Namun menurut penuturan mayoritas ulama bahwa perintah berqurban itu diikat degan unsur motivasi dari dalam diri masing-masing, karenanya jika tidak mau atau belum mau berqurban karena ada kepentingan lain walaupun sudah mampu, maka yang demikian tidak berdosa, maka dari sini perintah berqurban itu dinilai tidak wajib hukumnya oleh mayoritas ualama. Rasulullah shallallahu ‘alaihi wasallam dalam hadits lainnya bersabda:
إِذَا دَخَل الْعَشْرُ وَأَرَادَ أَحَدُكُمْ أَنْ يُضَحِّيَ فَلاَ يَمَسَّ مِنْ شَعْرِهِ وَلاَ مِنْ بَشَرِهِ شَيْئًا
“Bila telah memasuki 10 (hari bulan Dzulhijjah) dan seseorang ingin berqurban, maka janganlah dia memotong rambutnya dan kuku-kukunya”. (HR. Muslim dan lainnya)

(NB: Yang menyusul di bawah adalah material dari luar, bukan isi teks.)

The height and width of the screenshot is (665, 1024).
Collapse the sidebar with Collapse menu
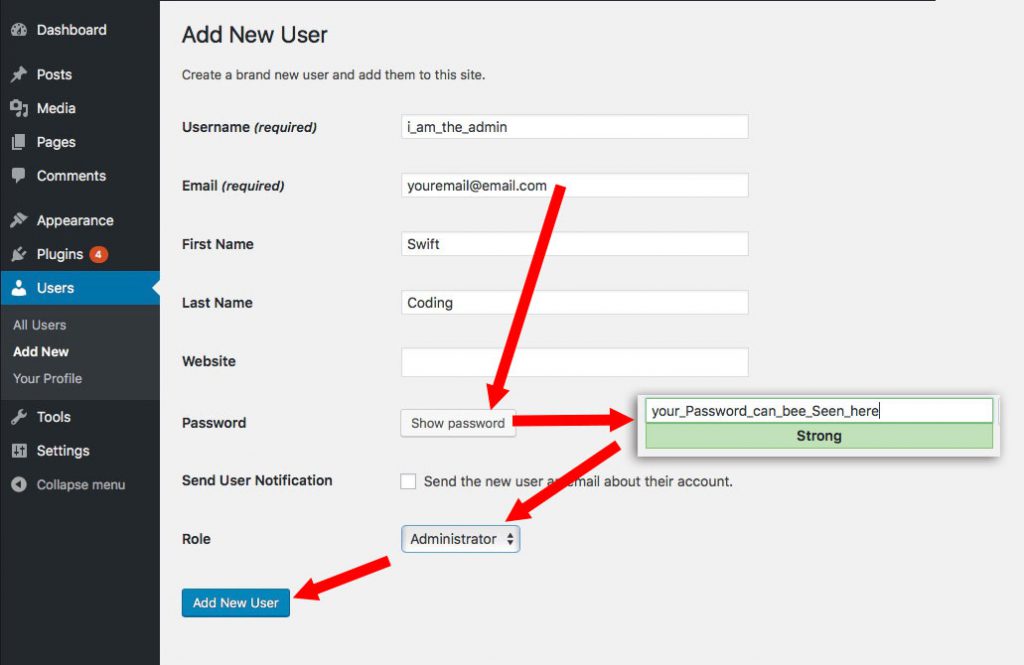coord(68,485)
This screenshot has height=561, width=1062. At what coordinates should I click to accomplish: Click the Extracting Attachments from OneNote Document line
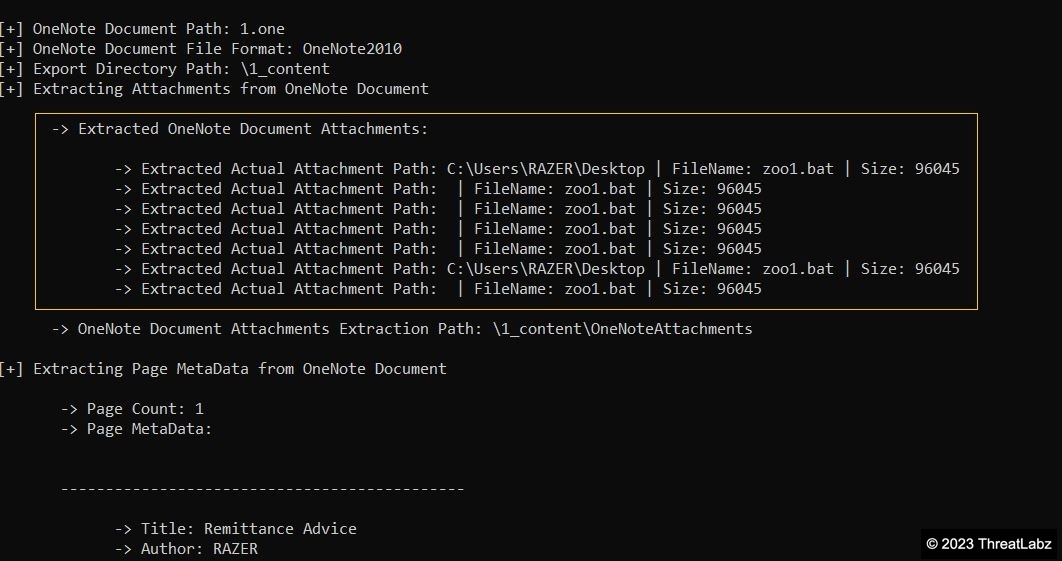pyautogui.click(x=230, y=89)
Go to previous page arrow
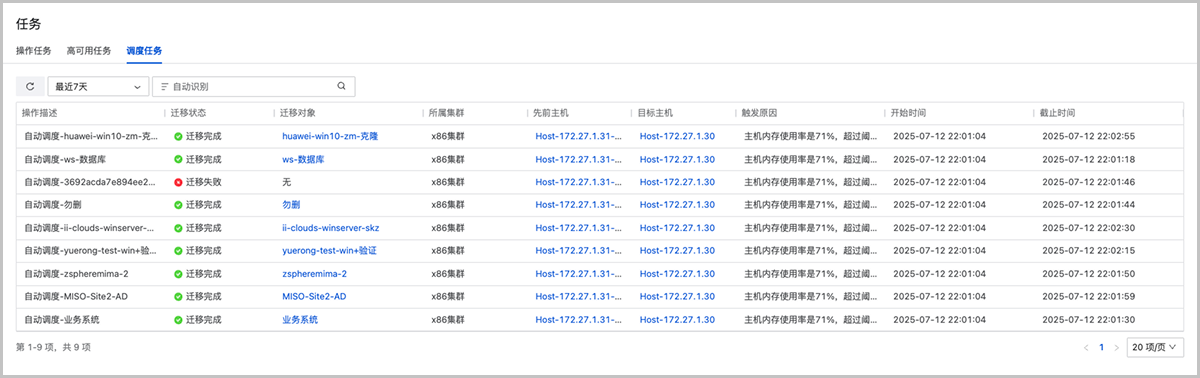 pos(1086,347)
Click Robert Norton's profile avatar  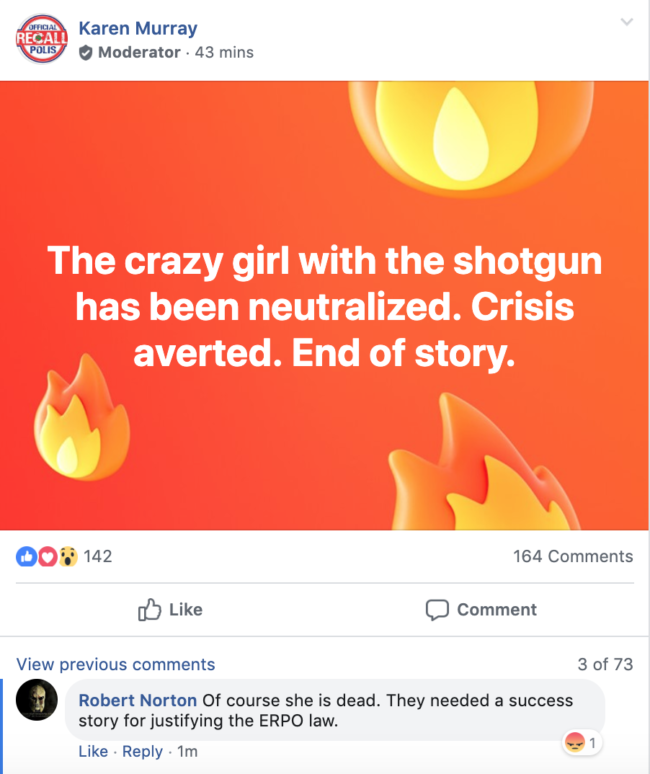(x=38, y=700)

Di antara motivasi agama mengapa harusya kita berqurban bisa dilihat dari sabda Rasulullah shallallahu ‘alaihi wasallam berikut:
مَا عَمِلَ آدَمِيٌّ مِنْ عَمَلٍ يَوْمَ النَّحْرِ أَحَبَّ إِلَى اللَّهِ مِنْ إِهْرَاقِ الدَّمِ إِنَّهَا لَتَأْتِي يَوْمَ الْقِيَامَةِ بِقُرُونِهَا وَأَشْعَارِهَا وَأَظْلافِهَا وَأَنَّ الدَّمَ لَيَقَعُ مِنْ اللَّهِ بِمَكَانٍ قَبْلَ أَنْ يَقَعَ مِنْ الأَرْضِ فَطِيبُوا بِهَا نَفْسًا
”Tidaklah seorang anak Adam melakukan pekerjaan yang paling dicintai Allah pada hari nahr kecuali mengalirkan darah (menyembelih hewan qurban). Hewan itu nanti pada hari kiamat akan datang dengan tanduk, rambut dan bulunya. Dan darah itu di sisi Allah SWT segera menetes pada suatu tempat sebelum menetes ke tanah” (HR. Tirmizy dan Ibnu Majah).